Exercise: Repeat only what runs from the line with "Where should I" through the last line of the data below, both included, keeping every word as it is and leaving out the pictures.

Data to use:
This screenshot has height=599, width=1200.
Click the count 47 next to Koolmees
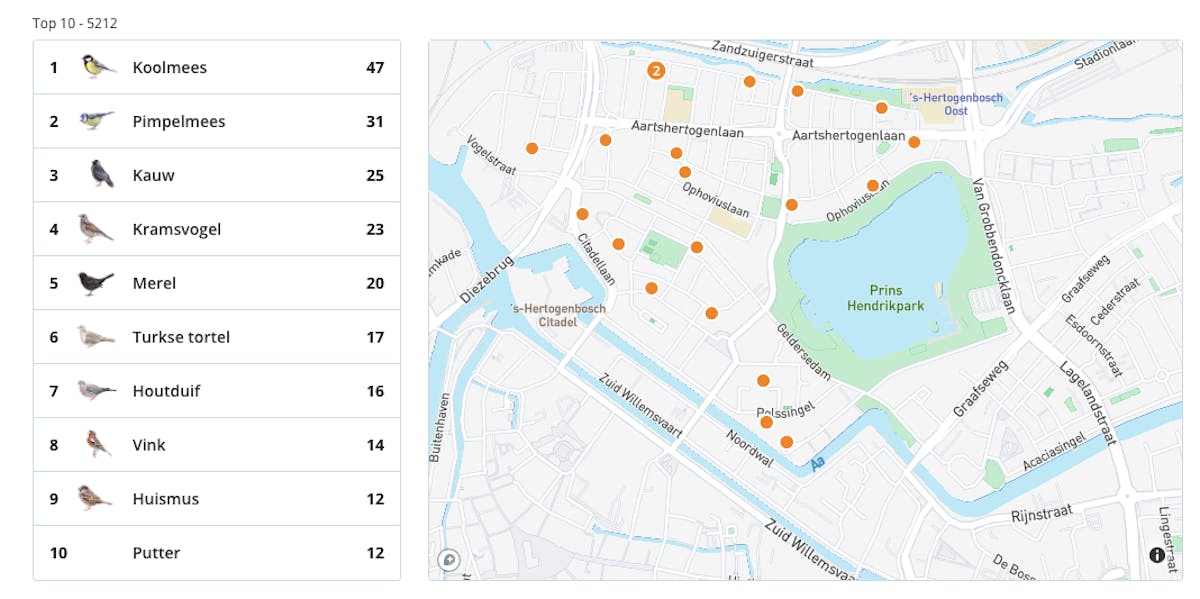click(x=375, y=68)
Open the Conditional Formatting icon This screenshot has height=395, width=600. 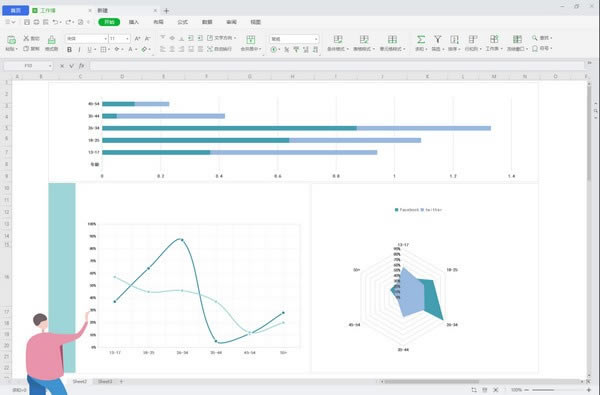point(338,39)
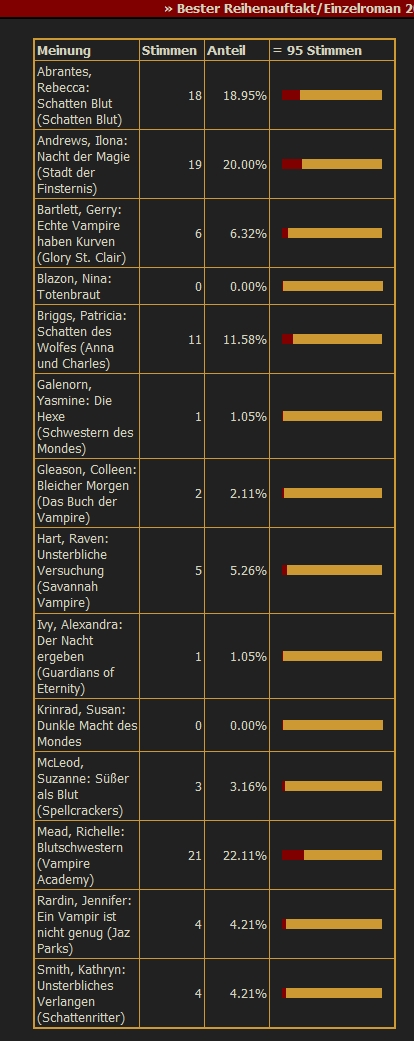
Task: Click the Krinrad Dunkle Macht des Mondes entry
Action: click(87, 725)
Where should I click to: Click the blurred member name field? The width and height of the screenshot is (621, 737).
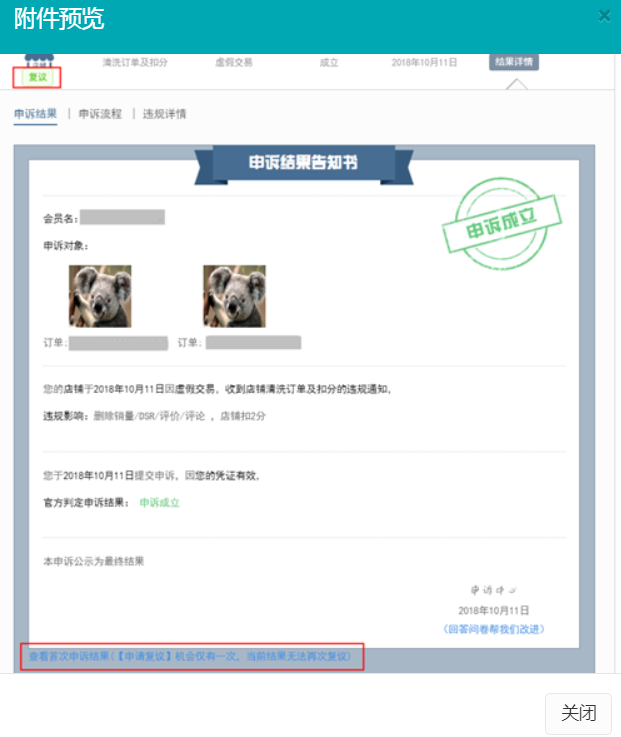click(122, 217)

Response to the exercise:
Where should I click to: Click the blurred member name field? The width and height of the screenshot is (621, 737).
click(122, 217)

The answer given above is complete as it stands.